What is being asked:
Identify and copy every line in the listing below that contains the word "Start".

Record excerpts:

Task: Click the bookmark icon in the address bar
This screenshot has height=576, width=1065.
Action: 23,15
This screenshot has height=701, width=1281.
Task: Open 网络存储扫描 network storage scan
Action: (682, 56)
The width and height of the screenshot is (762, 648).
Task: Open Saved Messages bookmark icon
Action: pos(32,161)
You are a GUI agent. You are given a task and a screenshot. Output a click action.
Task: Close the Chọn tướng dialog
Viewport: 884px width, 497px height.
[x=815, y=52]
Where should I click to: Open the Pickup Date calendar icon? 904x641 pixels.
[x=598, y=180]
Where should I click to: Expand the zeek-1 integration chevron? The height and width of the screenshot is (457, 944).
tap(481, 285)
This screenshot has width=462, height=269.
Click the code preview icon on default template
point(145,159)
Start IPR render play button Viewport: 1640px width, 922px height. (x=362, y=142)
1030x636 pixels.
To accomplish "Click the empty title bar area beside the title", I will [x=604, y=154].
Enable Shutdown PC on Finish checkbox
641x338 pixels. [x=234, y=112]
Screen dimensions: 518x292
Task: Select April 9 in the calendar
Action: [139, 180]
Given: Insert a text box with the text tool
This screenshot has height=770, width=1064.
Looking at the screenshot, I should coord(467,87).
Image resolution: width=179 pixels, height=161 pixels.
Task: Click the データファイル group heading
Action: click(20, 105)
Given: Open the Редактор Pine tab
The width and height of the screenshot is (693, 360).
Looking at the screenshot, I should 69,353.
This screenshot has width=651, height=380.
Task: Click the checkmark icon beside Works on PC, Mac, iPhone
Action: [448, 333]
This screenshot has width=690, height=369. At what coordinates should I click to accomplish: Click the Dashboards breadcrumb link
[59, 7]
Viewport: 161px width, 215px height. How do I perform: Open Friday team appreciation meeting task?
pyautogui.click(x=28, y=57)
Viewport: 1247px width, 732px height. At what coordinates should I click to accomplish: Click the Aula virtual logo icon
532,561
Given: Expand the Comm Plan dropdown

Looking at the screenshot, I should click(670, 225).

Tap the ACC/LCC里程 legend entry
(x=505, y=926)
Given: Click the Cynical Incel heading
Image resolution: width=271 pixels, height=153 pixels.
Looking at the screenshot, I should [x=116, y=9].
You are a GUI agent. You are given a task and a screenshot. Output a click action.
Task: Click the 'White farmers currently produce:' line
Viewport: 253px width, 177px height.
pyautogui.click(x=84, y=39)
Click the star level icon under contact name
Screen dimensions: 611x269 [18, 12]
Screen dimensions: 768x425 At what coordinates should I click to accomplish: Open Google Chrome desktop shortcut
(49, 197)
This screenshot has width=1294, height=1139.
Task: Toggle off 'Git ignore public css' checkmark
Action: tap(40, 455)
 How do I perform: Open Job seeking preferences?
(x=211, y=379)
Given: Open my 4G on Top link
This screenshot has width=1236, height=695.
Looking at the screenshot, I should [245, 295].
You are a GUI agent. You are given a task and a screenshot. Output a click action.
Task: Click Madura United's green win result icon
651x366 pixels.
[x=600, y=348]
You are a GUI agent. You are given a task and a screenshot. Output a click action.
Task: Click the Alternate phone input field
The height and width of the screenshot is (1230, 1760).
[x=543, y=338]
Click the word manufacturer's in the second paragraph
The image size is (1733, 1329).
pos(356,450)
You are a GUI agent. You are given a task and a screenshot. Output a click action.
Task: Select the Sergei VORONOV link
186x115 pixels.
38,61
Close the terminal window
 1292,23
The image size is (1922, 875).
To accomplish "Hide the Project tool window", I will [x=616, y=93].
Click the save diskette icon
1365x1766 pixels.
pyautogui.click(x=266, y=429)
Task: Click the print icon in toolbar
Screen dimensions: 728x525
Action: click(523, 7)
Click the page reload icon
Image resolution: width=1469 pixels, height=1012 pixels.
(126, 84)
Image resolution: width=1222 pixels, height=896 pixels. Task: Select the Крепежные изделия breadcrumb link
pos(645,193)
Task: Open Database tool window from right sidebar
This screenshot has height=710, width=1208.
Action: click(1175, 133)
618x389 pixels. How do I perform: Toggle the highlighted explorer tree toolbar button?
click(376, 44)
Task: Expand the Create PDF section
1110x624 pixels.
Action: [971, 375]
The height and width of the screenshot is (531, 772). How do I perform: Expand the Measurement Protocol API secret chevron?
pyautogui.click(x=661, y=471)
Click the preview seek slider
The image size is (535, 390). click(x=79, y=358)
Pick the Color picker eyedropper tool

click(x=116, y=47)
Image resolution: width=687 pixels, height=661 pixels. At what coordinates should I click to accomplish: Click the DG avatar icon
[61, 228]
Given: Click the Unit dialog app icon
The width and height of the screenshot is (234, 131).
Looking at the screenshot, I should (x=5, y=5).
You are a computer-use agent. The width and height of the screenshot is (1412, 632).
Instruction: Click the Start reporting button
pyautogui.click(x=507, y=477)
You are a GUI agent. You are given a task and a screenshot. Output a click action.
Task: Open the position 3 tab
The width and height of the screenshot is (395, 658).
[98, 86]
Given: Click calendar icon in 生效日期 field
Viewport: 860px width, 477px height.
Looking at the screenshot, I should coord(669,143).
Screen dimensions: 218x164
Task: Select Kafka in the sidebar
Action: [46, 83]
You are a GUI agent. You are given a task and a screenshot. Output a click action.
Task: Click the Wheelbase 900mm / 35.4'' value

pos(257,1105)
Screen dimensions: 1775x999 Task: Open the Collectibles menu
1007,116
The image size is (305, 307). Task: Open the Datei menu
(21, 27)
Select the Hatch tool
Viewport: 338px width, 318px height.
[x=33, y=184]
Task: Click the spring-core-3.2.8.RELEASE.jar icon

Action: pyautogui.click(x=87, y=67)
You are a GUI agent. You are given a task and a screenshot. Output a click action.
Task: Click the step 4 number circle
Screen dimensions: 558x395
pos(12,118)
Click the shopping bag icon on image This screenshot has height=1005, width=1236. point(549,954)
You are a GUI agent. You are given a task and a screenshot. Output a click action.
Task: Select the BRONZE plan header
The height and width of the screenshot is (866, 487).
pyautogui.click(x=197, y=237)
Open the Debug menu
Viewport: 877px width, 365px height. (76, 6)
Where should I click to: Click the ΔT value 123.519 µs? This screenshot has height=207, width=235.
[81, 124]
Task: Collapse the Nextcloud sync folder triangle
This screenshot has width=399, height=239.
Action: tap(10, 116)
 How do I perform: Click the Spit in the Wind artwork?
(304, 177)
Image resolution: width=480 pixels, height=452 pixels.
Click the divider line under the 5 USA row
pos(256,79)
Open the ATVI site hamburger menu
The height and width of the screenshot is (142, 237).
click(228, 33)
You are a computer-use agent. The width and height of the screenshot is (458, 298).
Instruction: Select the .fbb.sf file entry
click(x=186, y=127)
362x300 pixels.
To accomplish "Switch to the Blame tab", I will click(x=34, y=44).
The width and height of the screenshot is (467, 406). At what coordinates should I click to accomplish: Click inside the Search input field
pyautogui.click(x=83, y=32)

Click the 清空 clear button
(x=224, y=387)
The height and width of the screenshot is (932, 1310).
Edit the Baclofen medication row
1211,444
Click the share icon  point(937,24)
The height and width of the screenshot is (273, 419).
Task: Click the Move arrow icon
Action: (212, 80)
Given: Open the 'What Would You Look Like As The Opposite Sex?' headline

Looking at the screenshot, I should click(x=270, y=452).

Task response:
Start IPR render play button Viewport: 1640px width, 922px height. (x=362, y=142)
Instruction: Click the Start reporting button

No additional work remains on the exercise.